Panellists discussed how COVID-19 has furthered pre-existing gender inequalities, especially in crisis-affected countries. They emphasized the need for a feminist recovery.  

Audience members asked important questions of the panellists, such as whether the World Bank is undertaking ex-ante and ex-post gender impact assessments to see how its macroeconomic policies are affecting gender (in)equalities.  

Nicole Farnsworth from KWN engaged briefly with three recommendations for the World Bank, deriving from KWN and other women’s rights organisations’ research in Kosovo and the Western Balkans. The main recommendations included: 

  • World Bank representatives need to consult women’s rights organisations (WCSOs) and movements more in planning and implementing interventions.  
  • The World Bank should strongly consider reviewing its financing modalities to better enable the contracting of WCSOs to provide expertise to the World Bank; and to earmark long-term, flexible grants for supporting WCSOs and movements, as strategic partners in instigating change.  
  • The World Bank should support WCSOs politically and financially, as experts, in utilizing the Public Expenditure and Financial Accountability (PEFA) Supplementary framework for assessing gender responsive public financial management in their countries; should support WCSOs’ advocacy for governments to institutionalise gender responsive budgeting as per the PEFA gender framework; and must practice what it preaches by ensuring that all programs that it funds use gender responsive budgeting, especially World Bank budget support to governments.  

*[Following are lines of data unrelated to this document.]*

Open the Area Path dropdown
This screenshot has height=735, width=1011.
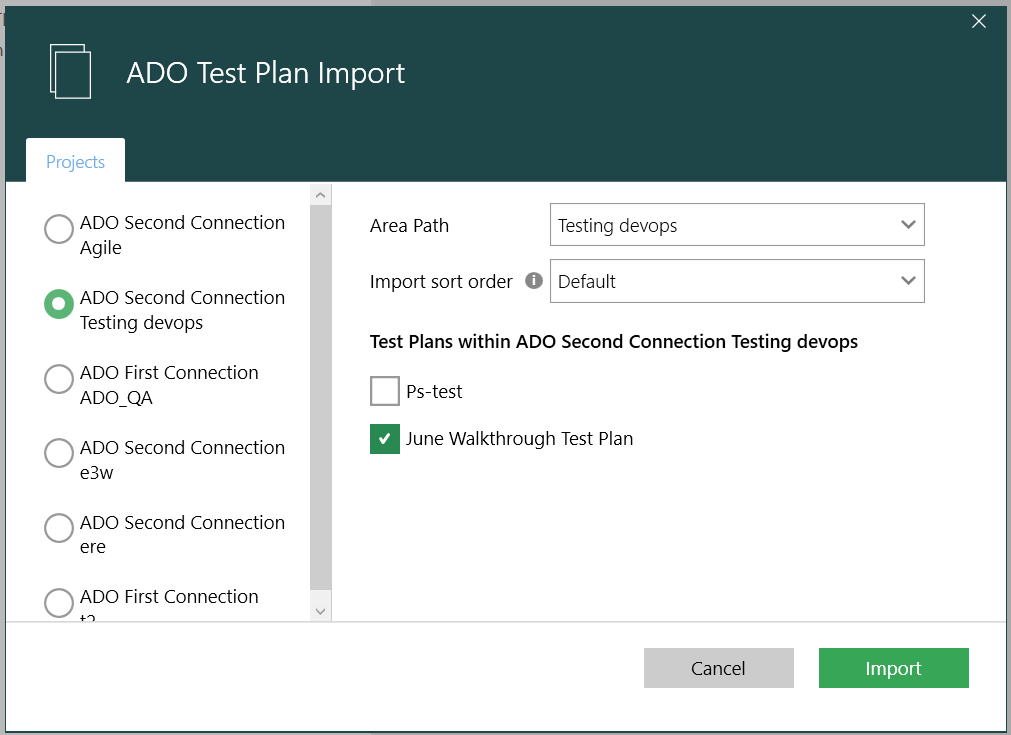click(x=737, y=224)
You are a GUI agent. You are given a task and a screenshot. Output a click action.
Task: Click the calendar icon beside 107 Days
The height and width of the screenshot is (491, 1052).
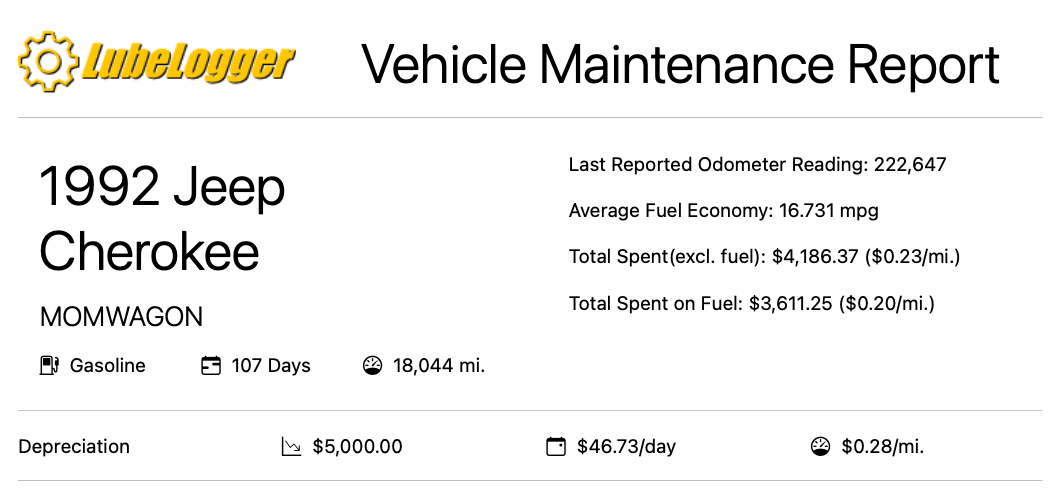pyautogui.click(x=211, y=366)
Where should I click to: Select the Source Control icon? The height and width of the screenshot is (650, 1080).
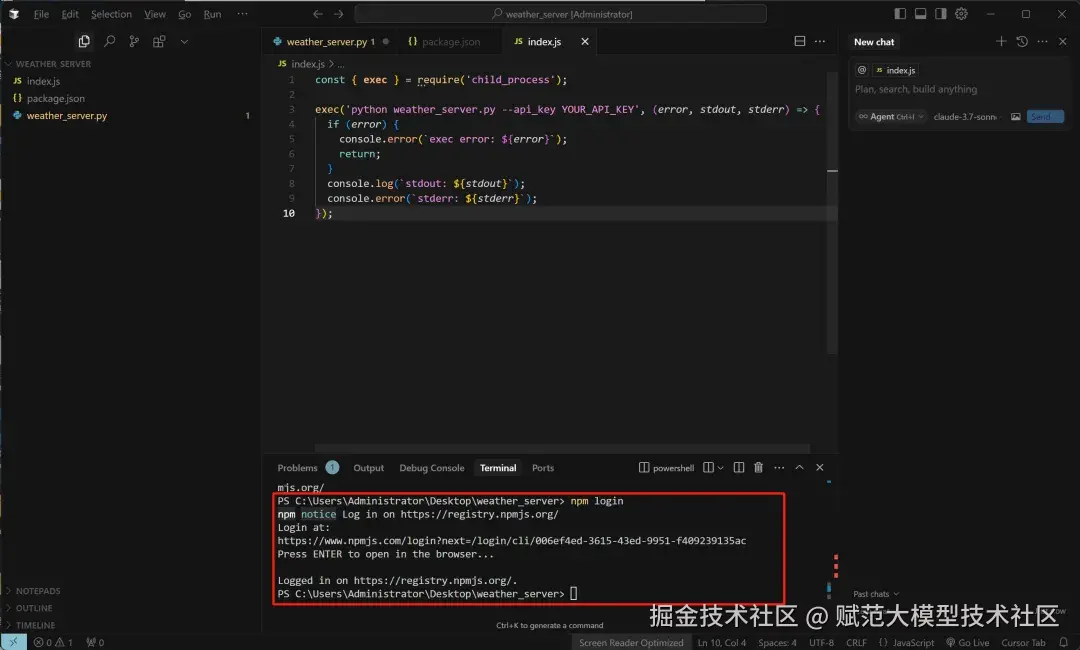click(135, 42)
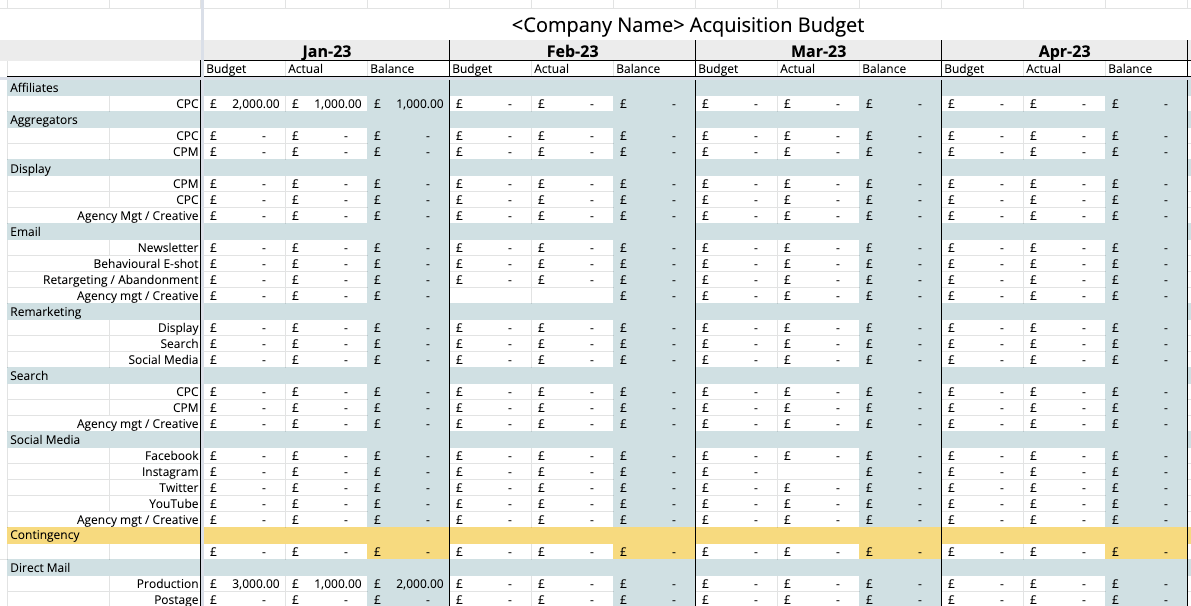Click the Balance column header under Feb-23
This screenshot has height=606, width=1191.
coord(638,69)
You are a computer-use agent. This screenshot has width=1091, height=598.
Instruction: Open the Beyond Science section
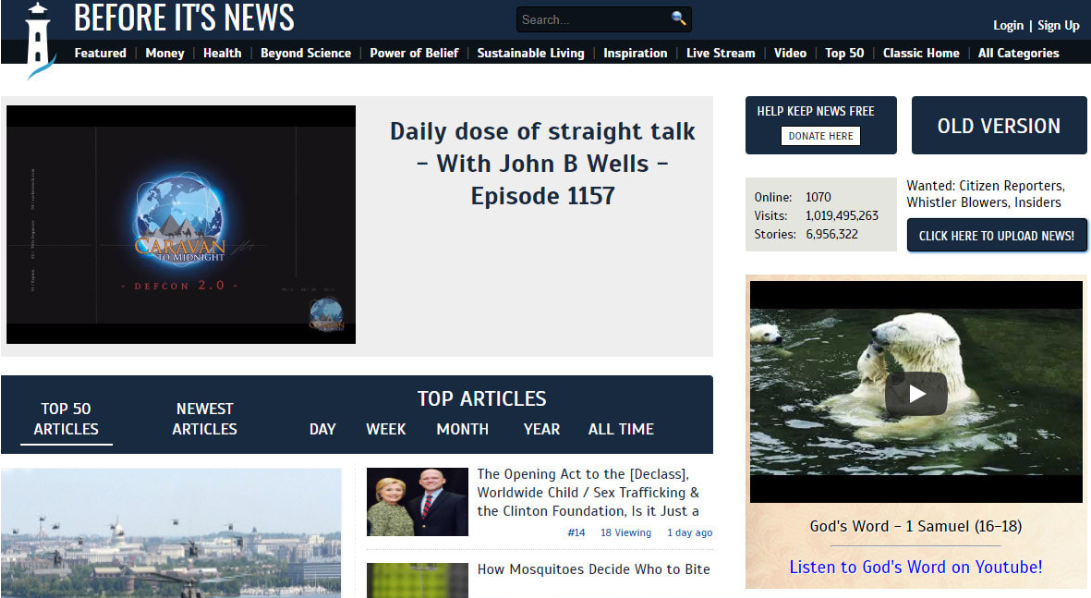305,53
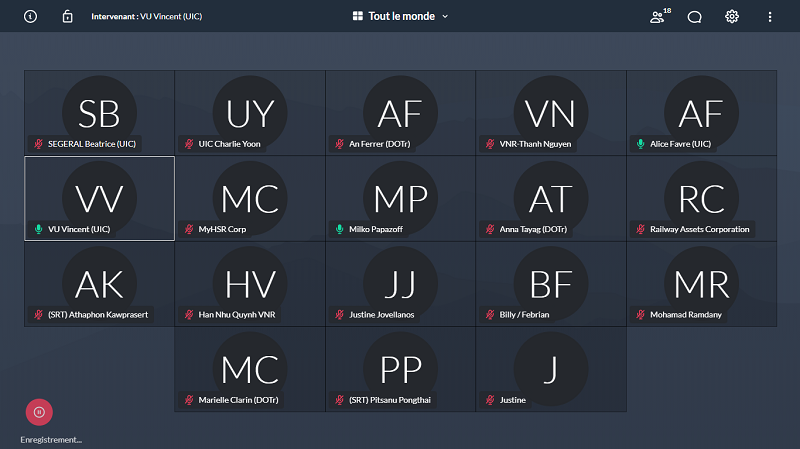Click the lock meeting icon

tap(67, 16)
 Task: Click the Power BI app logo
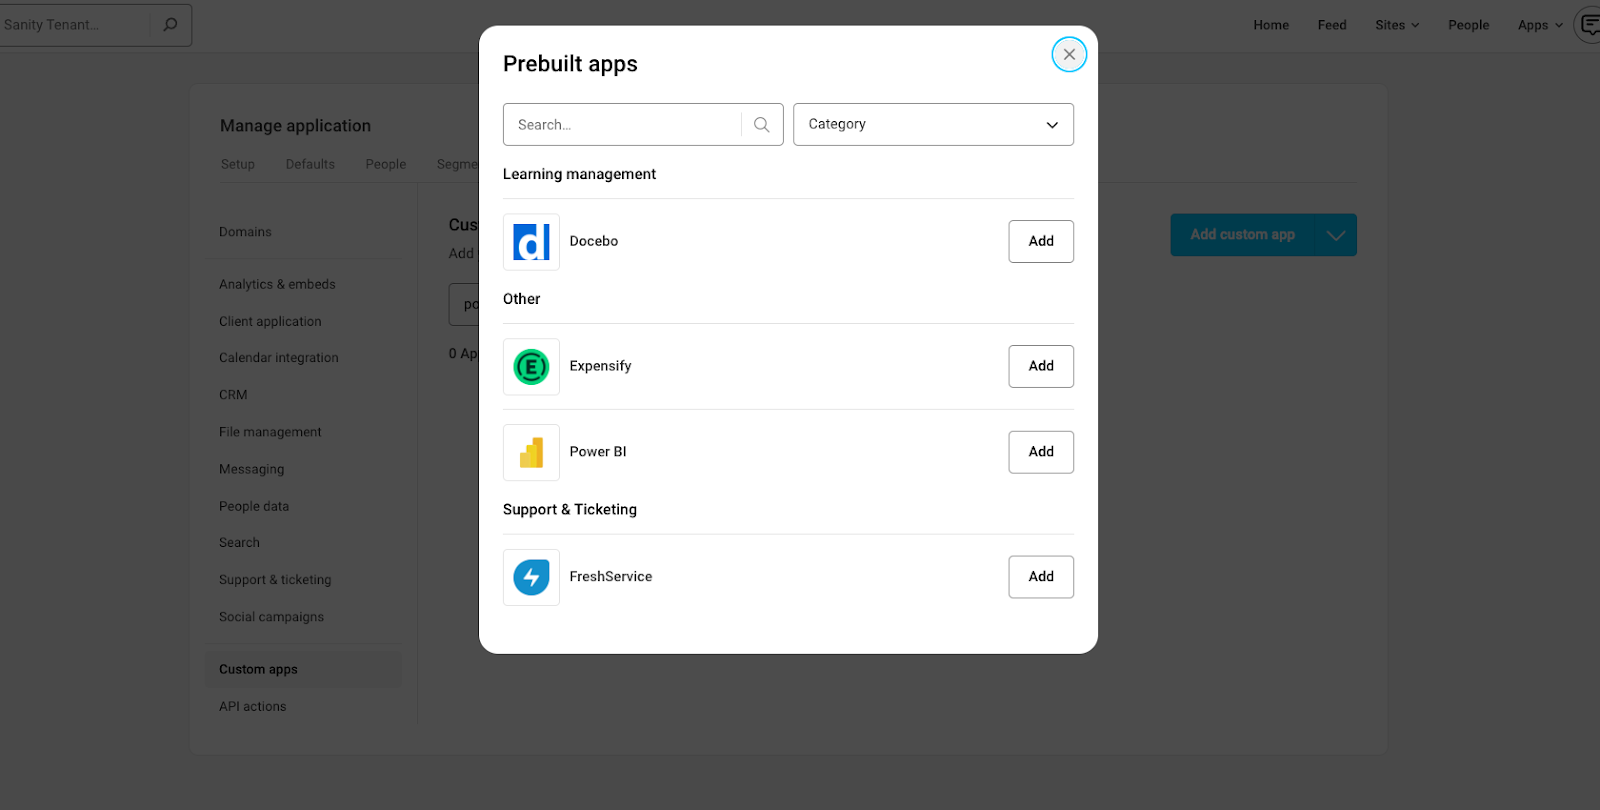pos(531,453)
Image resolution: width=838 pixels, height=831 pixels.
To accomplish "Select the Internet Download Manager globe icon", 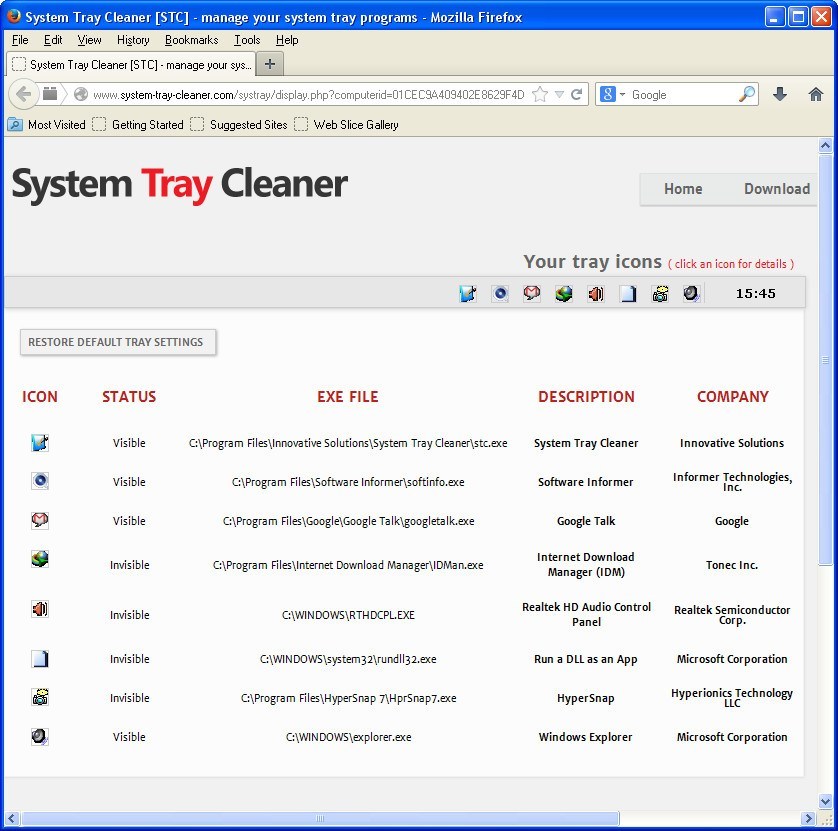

Panellists included Sofija Vrbaski from the Kvinna till Kvinna Foundation who spoke about economic inequalities in Western Balkans in light of the pandemic and how the regional coalition to address gender-based discrimination at work has used advocacy to address inequalities. Dr. Hana Brixi, Global Director for Gender at the World Bank, presented how the World Bank views its role in supporting the women’s movement and economic gender equality in conflict affected countries. Xavier Devictor, Manager for Fragility Conflict and Violence at the World Bank spoke about how the World Bank works to have a dialogue with women’s rights organisations in conflict-affected countries. Rula Asad, Executive Director of the Syria Female Journalist Network, spoke on the challenges female journalists face working in Syria and how the Syrian Female Journalist Networks has combatted patriarchal structures within media outlets. 

KWN has been engaged in gender-responsive budgeting since 2011, and it is part of the Gender Budget Watchdog Network (GBWN), through which CSOs are monitoring and supporting government efforts to institutionalize gender-responsive budgeting in the Western Balkans and Moldova. KWN recently published The Pandemic Knows No Gender”? A Gender Fiscal Budget Analysis of the Government of Kosovo’s Response to the COVID-19 Pandemic from a Gender Perspective, which recommends steps towards a feminist post-COVID-19 recovery. KWN shared this and CSOs’ similar reports during this event, available on the GBWN website. The network has also monitored Western Balkan governments’ progress in implementing the Sustainable Development Goal indicator 5c1 on gender budgeting.  

KWN’s research with Kvinna till Kvinna and other women’s rights groups in the region, entitled Where’s the Money for Women’s Rights?, involved interviews with more than 241 diverse women’s rights groups across the Western Balkans. It demonstrated that WCSOs play a crucial role in advocating for evidence-based legal and policy changes, providing essential services not provided by states, and consistently pushing for transforming social gender norms. Yet, they are sorely under-financed and need long-term, flexible, core financing towards realising their long-term strategic interventions towards transforming gender norms and contributing to gender equality.